24 décembre 2008 | par | 5 commentaires Plus loin

On apprend officiellement ce matin que c’est le beau Carlo, enfin ce qu’il en reste, qui a chaussé le keffieh pour faire suer le burnous à nos diplomates de l’ombre et de la lumière.

Pour l’avocat-chroniqueur-pamphlétaire, c’est manifestement une sorte de conversion sur le chemin de Damas, encore un peu de temps et de sous et il gagnera ses galons de mollah tout en étant payé.

Car s’il est vrai que l’histoire du gentil Hannibal et de son comportement d’éléphant sauvage mal élevé pose quelques questions juridiques et morales, voire quelques questions bêtement factuelles du style a ) comment se fait-il que les ex-plaignants aient attendu la halte genevoise pour y déposer plainte et b) pourquoi le parquet a-t-il employé des moyens aussi démesurés que ceux qui ont conduit l’intéressé dans les noires, putrides et glacées geôles du Palais pour plusieurs jours sinon pour se faire mousser la pompe …une sorte de traitement de défaveur en somme, le bouillant défenseur de la liberté individuelle ne s’embarrasse pas de problèmes éthico-contradictoires.

Du haut des doctes plis de sa robe, il invoque la noblesse de sa profession et le fait que tout le monde a le droit d’être défendu pour justifier sa présence dans ce qu’il faut bien appeler un foutoir juridico-helvético judiciaire.

Qu’Hannibal soit insupportable est semble-t-il une opinion assez largement partagée, même au-delà des frontières suisses.
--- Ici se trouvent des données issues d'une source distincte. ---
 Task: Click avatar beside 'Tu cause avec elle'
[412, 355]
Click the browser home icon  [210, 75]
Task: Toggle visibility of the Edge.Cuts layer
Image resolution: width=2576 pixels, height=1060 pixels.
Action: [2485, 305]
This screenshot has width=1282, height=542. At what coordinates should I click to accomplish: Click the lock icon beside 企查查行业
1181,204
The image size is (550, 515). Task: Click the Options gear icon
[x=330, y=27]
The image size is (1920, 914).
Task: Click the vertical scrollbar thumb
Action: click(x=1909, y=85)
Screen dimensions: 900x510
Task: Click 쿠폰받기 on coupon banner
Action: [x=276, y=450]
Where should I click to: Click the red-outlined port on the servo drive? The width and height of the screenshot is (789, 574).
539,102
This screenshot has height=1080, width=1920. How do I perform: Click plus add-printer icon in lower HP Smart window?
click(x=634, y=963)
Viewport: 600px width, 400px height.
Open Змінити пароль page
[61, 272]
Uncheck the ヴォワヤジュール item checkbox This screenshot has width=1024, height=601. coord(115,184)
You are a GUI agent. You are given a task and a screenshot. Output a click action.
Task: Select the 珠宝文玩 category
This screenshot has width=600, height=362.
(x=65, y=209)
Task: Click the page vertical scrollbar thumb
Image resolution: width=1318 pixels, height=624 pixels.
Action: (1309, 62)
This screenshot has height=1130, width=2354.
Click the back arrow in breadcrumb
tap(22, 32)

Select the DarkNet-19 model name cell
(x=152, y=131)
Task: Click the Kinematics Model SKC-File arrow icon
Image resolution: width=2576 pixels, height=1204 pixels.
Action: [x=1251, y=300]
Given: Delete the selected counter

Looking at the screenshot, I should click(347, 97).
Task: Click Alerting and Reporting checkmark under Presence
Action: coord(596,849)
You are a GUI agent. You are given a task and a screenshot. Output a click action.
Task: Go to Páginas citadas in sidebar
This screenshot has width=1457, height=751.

Mais pour vouloir jouer les chevaliers blancs de la répression pénale et faire embastiller un notable fils de qui on sait sans autre dégât, encore faut-il posséder un quotient intellectuel qui le permette.

Et de la même façon qu’il vient de se ridiculiser par l’acquittement obtenu ou plutôt infligé par deux ex-pontes de la BCGE, le parquet genevois a montré dans l’affaire Kadhafi des limites intellectuelles opérationnelles et de jugeote qui vont encore pendant des mois faire les délices du nouveau mollah.

A propos de liberté et de confraternité, c’est qui l’avocat lybien qui se charge de faire sortir de ce pays les suisses qui y sont toujours pris en otage ?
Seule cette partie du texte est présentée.